La azuletada arraigó fuertemente en la localidad desde su recuperación, asumiéndose como algo propio que fue permitido durante la época de la prohibición. Se recuerda que todo aquel que pasase por Villafranca ese día se iba manchado de azulete, incluyendo incluso a los agentes de la Guardia Civil. Se recuerda como los mozos saltaban por aquellos balcones que encontraban abiertos y en los que solía vivir alguna joven. En alguna ocasión a finales de la década de los 80 cuadrillas de mozos llegaron a tomar el autobús hasta Monreal y manchar a algunas personas en el vecino pueblo. Hoy en día este acto es acompañado con otros organizados por la Comisión de Festejos de la localidad, entre los que destacan desfiles y concursos de disfraces para pequeños y mayores o sesiones de baile hasta la madrugada. Se mantiene la denominada "azuletada", protagonizada básicamente por la chavalada del pueblo, trasladada al sábado más próximo al martes de carnaval, aunque sin el ímpetu de años pasados. Esta tradición parece tener paralelismos con otros carnavales como el de Escorihuela en Teruel, el de Campo, en Huesca, o el de Cintruénigo en Navarra, y quizás también con otras fiestas populares como las celebradas en las pedanías de La Algaida y Cabezo de las Torres en Murcia.
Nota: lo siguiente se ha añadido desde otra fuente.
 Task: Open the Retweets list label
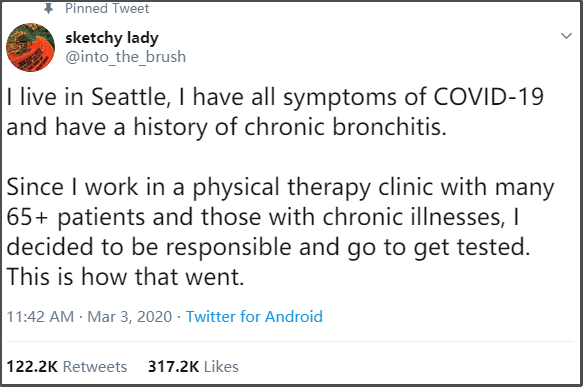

Principales anécdotas recordadas
Entre los disfraces era frecuente el que las mujeres lo hicieran con vestimenta masculina, lo que no era de muy buen agrado para algunos maridos. También era muy frecuente que los hombres se disfrazaran de mujeres. De este modo evitaban el reconocimiento público y estaba permitido hacer de todo. Como anécdota, también nos cuentan que en los grandes bailes de disfraces que tradicionalmente se celebraban todos los días y ante el desconocimiento de quien eran los disfrazados, existían declaraciones inoportunas, a veces incluso amorosas, entre miembros de una misma familia, dándose incluso algún caso de llegar a darse entre un padre y su hijo. Otro disfraz que se recuerda en esta inversión de papeles era el de dos mujeres labrando con un macho, una en la esteba y otra llevando la caballería, en vez de ser hombres. El martes de carnaval, fue frecuente durante un tiempo que con la comparsa saliera un personaje quien, a cara descubierta, leía y narraba todos los hechos acontecidos durante el año: chascarrillos, anécdotas, sucesos varios, amonestaciones públicas... eso sí, sin decir los nombres de los protagonistas, aunque todos sabían de quien se trataba. Algunos disfraces particulares que la gente recuerda como más memorables son: San José y la Virgen con un burro y el niño; dos hombres con un orinal en el que llevaban chocolate con trozos de morcilla y que daban a mojar a la gente.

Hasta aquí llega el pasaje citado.